A restaurant like Upper Crust would ordinarily draw multiple exclamation points from me; it's the kind of place I live to discover. Distinctive, charming, brave, intimate — and long-term relationship material: You want to make it your baby daddy. Bonefish Grill and its ilk, with their market-tested-to-death menus, almost always leave me feeling bloated and filled with self-loathing. I arrive with minimal expectations and depart with prejudices intact. I might as well have stayed home and downed a quart of Chunky Monkey.
But my whole world turned woozily upside down when I visited the Crust and the Bonefish back to back a couple of weekends ago and ate, among many other things, a shrimp dish from each. In fact, the experience has rendered me bemused and unsettled, as if everything I thought I knew about restaurants had been tipped into the rubbish bin and cleaned my brain as naked as a freshly licked plate. Is there more to heaven and Earth than is dreamt of in my philosophy?
I'm going to take my two shrimp dishes as examples of what can go very wrong and very right in the restaurant biz, an industry whose voluptuous girth has had to expand, over the past few decades, to accommodate everything from mad, foam-spewing Spanish geniuses to the marketing department at MacBurger. As for eaters, our choices have proliferated, and so, in some ways, have our expectations. When you can pop down to your favorite sidewalk sushi joint and find sashimi that was truly caught that day, the previously frozen "fresh catch" on the menu at Illegal Fish Company isn't going to taste quite so exquisite.
Upper Crust, it must be said, is a beautiful little restaurant. I applaud the Ghalayinis for their willingness to take risks, for their gourmet lunches and takeout business, for their specialty nights (they're planning a Wild, Wild West tasting menu for October 25). Their crusty French bread is superb, better when slathered with sweet butter or their signature walnut pesto. An ancho chili grilled tuna ($34), served with chipotle sweet potato mash, asparagus, and cactus pear salsa, was so beautifully presented that we could barely stand to eat it (but were glad we did). Caesar salad with toasted croutons: well done. And a Reggiano-crusted chicken breast ($28) with roasted roma tomatoes and walnut pesto was an ideal combination of flavors — until we got to the slightly slimy portobello lasagna.
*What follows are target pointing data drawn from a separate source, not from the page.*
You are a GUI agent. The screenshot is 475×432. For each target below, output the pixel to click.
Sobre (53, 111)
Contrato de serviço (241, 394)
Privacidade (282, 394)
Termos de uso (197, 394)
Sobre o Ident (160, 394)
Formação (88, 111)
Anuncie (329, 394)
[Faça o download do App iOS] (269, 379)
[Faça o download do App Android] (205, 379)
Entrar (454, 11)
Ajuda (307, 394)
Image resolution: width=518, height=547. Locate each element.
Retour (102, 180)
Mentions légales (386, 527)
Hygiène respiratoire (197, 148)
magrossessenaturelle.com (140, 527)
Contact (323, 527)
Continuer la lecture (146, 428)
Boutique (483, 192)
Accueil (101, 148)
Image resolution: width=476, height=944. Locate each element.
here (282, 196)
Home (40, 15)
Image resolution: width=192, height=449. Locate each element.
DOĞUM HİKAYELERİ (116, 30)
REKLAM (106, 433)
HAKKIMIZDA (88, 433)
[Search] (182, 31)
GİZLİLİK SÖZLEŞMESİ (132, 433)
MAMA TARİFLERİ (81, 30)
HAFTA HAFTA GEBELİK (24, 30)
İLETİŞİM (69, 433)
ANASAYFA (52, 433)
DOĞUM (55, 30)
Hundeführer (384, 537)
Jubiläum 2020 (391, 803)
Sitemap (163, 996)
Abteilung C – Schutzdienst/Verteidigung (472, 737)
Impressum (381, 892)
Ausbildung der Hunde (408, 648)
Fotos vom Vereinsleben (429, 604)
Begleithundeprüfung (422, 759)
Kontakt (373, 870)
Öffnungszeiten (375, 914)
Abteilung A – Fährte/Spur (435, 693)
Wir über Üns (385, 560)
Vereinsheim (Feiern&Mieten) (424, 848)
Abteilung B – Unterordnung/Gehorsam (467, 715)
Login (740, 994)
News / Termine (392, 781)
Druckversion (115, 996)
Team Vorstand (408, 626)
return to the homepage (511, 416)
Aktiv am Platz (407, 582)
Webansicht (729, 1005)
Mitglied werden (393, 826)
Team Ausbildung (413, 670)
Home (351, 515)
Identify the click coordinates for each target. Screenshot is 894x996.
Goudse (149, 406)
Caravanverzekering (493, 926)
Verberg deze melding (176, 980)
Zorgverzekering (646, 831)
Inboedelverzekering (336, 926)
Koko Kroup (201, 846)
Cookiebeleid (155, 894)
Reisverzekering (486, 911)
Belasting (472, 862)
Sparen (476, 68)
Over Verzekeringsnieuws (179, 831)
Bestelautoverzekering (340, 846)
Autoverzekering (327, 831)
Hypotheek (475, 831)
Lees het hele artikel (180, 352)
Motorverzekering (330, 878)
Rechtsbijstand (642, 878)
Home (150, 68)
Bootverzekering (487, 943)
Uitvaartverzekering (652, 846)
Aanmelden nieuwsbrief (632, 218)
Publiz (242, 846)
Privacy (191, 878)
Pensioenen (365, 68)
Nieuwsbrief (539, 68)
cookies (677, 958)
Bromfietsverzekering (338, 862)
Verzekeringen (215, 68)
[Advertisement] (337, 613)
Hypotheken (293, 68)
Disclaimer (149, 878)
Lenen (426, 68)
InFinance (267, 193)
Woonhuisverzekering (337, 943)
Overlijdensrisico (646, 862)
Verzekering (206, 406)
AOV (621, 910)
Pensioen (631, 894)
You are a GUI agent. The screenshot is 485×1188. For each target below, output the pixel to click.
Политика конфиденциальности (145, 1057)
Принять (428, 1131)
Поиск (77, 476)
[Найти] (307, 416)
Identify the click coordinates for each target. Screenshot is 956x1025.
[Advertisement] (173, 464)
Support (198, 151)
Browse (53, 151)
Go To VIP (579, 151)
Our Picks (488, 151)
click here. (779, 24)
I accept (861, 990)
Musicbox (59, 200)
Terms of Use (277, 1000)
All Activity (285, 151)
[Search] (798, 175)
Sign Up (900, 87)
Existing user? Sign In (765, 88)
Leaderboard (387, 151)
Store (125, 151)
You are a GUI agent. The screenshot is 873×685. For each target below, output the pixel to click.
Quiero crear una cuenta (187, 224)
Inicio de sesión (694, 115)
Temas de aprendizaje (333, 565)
But when push came to shove, too much of what we were served was ill-conceived and overpriced. A delicious cherry compote couldn't save a greasy wild-mushroom and goat-cheese turnover ($10). I've never seen thresher shark ($30) on a menu before (except for the "shark and bake" at Trinidadian boîtes), maybe because it's recently been listed as endangered. Not all the jerk rub and coconut mash or papaya salsa in the world could redeem the weird flavor of this thresher, which must be an acquired taste.
If I'm paying more than $50 for a three-course meal, I want it to damned well be perfect. Ill-conceived is a sweeter way of putting what we all really know to mean "doesn't taste good." Prosciutto-wrapped, goat-cheese-stuffed shrimp, an appetizer, was a $14 disaster. The dish has all the necessary upscale ingredients — prosciutto, after all, is worth its weight in diamonds; you can find goat cheese from local farms; and our Florida gulf shrimp are some of the world's yummiest. Put it all together, you figure, and you've got relentless deliciousness.